– Пожалуйста, – веско сказал он, – взгляните на эту пессимистическую передовицу. Она вам облегчит понимание того, что теперь происходит в Соединенных Штатах. Что касается меня, то я считаю долгом просить своих клиентов воздержаться от каких бы то ни было биржевых операций.
Это происходило 13 июня 1893 года.
Трагический экземпляр этой газеты до сих пор находится в моих руках. Его листы пожелтели и едва держатся, но зловещие строки еще видны.
Финансовый кризис, депрессия производства, продажная политика, рост преступности, падение морали, оскорбительные замечания заезжих англичан, смерть серьезной литературы, введение театральной цензуры, плохая игра любимой бейсбольной команды – в этом номере газеты нет, кажется, ни одного сообщения, которое бы не убеждало: жизнь кончается, крах Америки неминуем.
И так – в каждом номере. Для меня это – хороший показатель. Когда мои друзья выражают страх за будущее Соединенных Штатов, я читаю им газету от 13 июня 1893 г. и советую решить самим, стоит ли им беспокоиться о переживаемых в тот момент затруднениях и не имели ли они прецедентов в истории.
Моя первая поездка в Америку научила меня нескольким полезным вещам.

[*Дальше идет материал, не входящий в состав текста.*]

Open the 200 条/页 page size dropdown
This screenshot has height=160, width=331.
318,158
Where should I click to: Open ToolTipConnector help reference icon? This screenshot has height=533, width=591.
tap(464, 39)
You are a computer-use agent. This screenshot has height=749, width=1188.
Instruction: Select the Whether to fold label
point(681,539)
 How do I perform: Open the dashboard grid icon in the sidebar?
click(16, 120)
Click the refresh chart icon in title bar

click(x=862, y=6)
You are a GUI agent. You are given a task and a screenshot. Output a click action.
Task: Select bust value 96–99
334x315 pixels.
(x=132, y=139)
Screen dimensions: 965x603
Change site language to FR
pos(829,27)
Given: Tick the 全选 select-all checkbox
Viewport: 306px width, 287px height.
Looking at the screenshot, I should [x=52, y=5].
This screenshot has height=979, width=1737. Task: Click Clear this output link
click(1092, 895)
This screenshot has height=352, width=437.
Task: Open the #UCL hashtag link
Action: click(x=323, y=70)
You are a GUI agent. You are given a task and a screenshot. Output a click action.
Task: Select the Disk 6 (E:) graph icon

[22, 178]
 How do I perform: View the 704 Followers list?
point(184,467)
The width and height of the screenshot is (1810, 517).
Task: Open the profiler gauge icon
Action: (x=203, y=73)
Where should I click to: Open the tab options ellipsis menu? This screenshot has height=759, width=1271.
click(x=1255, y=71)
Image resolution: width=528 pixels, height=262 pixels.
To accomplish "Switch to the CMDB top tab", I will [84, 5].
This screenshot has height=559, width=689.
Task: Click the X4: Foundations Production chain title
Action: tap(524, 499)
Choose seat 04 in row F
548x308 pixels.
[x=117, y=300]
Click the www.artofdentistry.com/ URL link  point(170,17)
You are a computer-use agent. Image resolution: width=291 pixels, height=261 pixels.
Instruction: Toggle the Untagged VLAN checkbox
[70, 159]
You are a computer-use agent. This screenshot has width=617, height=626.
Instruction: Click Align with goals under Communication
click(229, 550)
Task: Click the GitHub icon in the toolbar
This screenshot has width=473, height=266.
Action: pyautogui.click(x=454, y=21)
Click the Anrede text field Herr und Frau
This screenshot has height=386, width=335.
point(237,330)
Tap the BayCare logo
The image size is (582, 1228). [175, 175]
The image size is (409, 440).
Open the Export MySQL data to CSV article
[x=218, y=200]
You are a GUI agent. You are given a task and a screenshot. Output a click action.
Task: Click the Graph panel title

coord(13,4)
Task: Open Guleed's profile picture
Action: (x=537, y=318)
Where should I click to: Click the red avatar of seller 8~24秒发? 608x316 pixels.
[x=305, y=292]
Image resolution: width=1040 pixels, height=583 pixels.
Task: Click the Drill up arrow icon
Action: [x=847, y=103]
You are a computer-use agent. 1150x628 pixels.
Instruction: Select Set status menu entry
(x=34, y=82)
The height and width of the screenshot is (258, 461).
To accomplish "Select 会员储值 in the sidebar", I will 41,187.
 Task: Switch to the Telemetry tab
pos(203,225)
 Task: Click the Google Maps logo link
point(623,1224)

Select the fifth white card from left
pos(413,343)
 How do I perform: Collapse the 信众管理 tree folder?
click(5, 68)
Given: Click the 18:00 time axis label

Я понял, что нельзя поддаваться панике, что конец света будет не завтра. Я понял также преимущества социальной и классовой подвижности общества и возжаждал провести такую же реформу у себя на родине.
В конце лета я должен был вернуться в Россию. Но я дал себе слово, что в ближайшем будущем непременно навешу Соединенные Штаты еще раз.
4
– Когда же твоя свадьба? – спросил меня отец, когда я возвратился в С.-Петербург.
– Я должен ждать окончательного ответа их величеств.
– Находиться в ожидании и путешествовать – вот, кажется, две вещи, которые ты в состоянии делать, – нетерпеливо сказал отец. – Это становится уже смешным. Ты должен, наконец, создать свой семейный очаг. Прошел целый год с тех пор, как ты говорил с государем. Пойди к его величеству и испроси окончательный ответ.
– Я не хочу утруждать государя, чтобы не навлечь его неудовольствия.
– Хорошо, Сандро. Тогда мне придется самому заняться этим делом.
И не говоря ни слова, отец отправился в Аничков дворец, чтобы переговорить с государыней окончательно, оставив меня в состоянии крайнего волнения. Я знал, что отец мой обожает великую княжну Ксению и сделает все, что в его силах, чтобы получить согласие ее царственных родителей на наш брак. Но я знал также и императрицу. Она не переносила, чтобы ее торопили или ей противоречили, и я опасался, что она сгоряча даст отрицательный ответ и отрежет возможность дальнейших попыток.
Я помню, что сломал в своем кабинете по крайней мере дюжину карандашей, ожидая возвращения отца. Мне казалось, что с тех пор, как он ушел, прошла целая вечность.
Вдруг раздался звонок в комнате его камердинера, и вслед за тем я услыхал знакомые твердые шаги. Он никогда не поднимался быстро по лестнице. На этот раз он поднимался прямо бегом. Лицо его сияло. Он чуть не задушил меня в своих объятиях.
– Все устроено, – сказал он входя, – ты должен отправиться сегодня к Ксении в половине пятого.
– Что сказала императрица? Она рассердилась?
– Рассердилась? Нет слов, чтобы описать ее гнев. Она ужасно меня бранила. Говорила, что хочу разбить ее счастье. Что не имею права похитить у нее дочь. Что она никогда не будет больше со мною разговаривать. Что никогда не ожидала, что человек моих лет будет вести себя столь ужасным образом. Грозила пожаловаться государю и попросить его покарать все наше семейство.